Page 108 of The One That Got Away

Watching her walk out of my life didn’t just mark the end of the holiday. It marked the end of one of the happiest times I’d ever experienced.

And right at that moment I knew that without Stella, my life would never be the same again.

44

STELLA

Once I stepped off the plane, I headed straight for the toilets. When I took off my sunglasses and caught sight of my reflection, I gasped. My eyes were red rimmed and although my skin was darker thanks to the sun, somehow it looked grey instead of brown.

That’s what heartbreak does to you.

I didn’t know why I was so upset or why I’d spent most of the plane journey hiding behind my sunglasses as I sobbed into my shoulder.

Max had said from the start that he wasn’t looking for anything serious. And I was the idiot that assumed that just because I’d felt an intense connection towards him that it was mutual.

How could I blame him for what he’d said in the car when all he’d done was stick to our agreement? He was very clear about what he was able to offer. And I was the one that laughed at his suggestion that I might want a relationship from him.

I’d got exactly what I’d asked for. Something casual. That was why crying like a baby was stupid.

Instead of shedding tears, I needed to woman up, be grateful for the time that we spent together and move on. Simple.

After going to the loo and washing my hands, I headed to passport control. Luckily there wasn’t a queue so it wasn’t long before I was out of the airport and back on the train home.

As I looked out of the window at the dull, cloudy sky, my mind drifted. This time yesterday, I was on the beach, soaking up the sunshine, and listening to the waves gently caressing the sand.

I was inhaling Max’s beautiful woody scent and the fresh sea air.

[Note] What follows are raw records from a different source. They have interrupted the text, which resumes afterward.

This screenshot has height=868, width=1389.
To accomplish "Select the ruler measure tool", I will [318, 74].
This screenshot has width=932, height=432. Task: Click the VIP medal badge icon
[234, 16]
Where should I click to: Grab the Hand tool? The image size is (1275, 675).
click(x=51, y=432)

I was snuggled up on a picnic blanket whilst we talked and laughed together, eating our delicious brunch, looking through photos and picking the final selection of songs for our playlists.

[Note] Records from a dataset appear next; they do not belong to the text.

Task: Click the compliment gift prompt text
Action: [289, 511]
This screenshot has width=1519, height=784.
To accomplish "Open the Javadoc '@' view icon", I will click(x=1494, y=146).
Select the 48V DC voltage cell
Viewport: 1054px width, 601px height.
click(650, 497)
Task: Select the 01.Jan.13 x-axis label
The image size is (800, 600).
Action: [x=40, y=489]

The playlist. I hadn’t even listened to it. I reached for my phone, then paused. There was no way I could play that now.

Instead, I continued looking out the window and reminded myself that the holiday was over. Just like my time with Max.

It was done. Finished. A distant memory. Time to get back to reality.

When I stepped through the front door, Mum was waiting, her eyes wide with excitement.

‘You’re back!’ She gave me a big squeeze. ‘I’ll put the kettle on so you can tell me all about it!’

‘Mum, I need to shower. And I’m a bit tired. Can we talk later?’

‘Oh.’ Her face fell and my stomach twisted.

‘I’m so sorry.’

I knew she’d been waiting for me to arrive and tell her everything and I felt terrible about letting her down, but I really wasn’t up to talking right now. I was doing my best to try and bestrong and just get on with things, but for some reason it wasn’t working.

‘Don’t worry. Have you eaten? I’ve made your favourite barbecue chicken stir fry.’

‘Thanks. That’s really sweet. Would you mind keeping it in the fridge so I can have it later if I feel up to it?’

‘Is everything okay?’ She put her hand on mine.

‘I’m fine.’ I squeezed her hand. ‘I’ll speak to you later.’

‘What the hell?’ I rubbed my eyes, then lifted my head from the pillow and squinted at my watch.

That couldn’t be right. My watch said it was nine o’clock. In the morning. Which meant I’d slept for fourteen hours. Shit.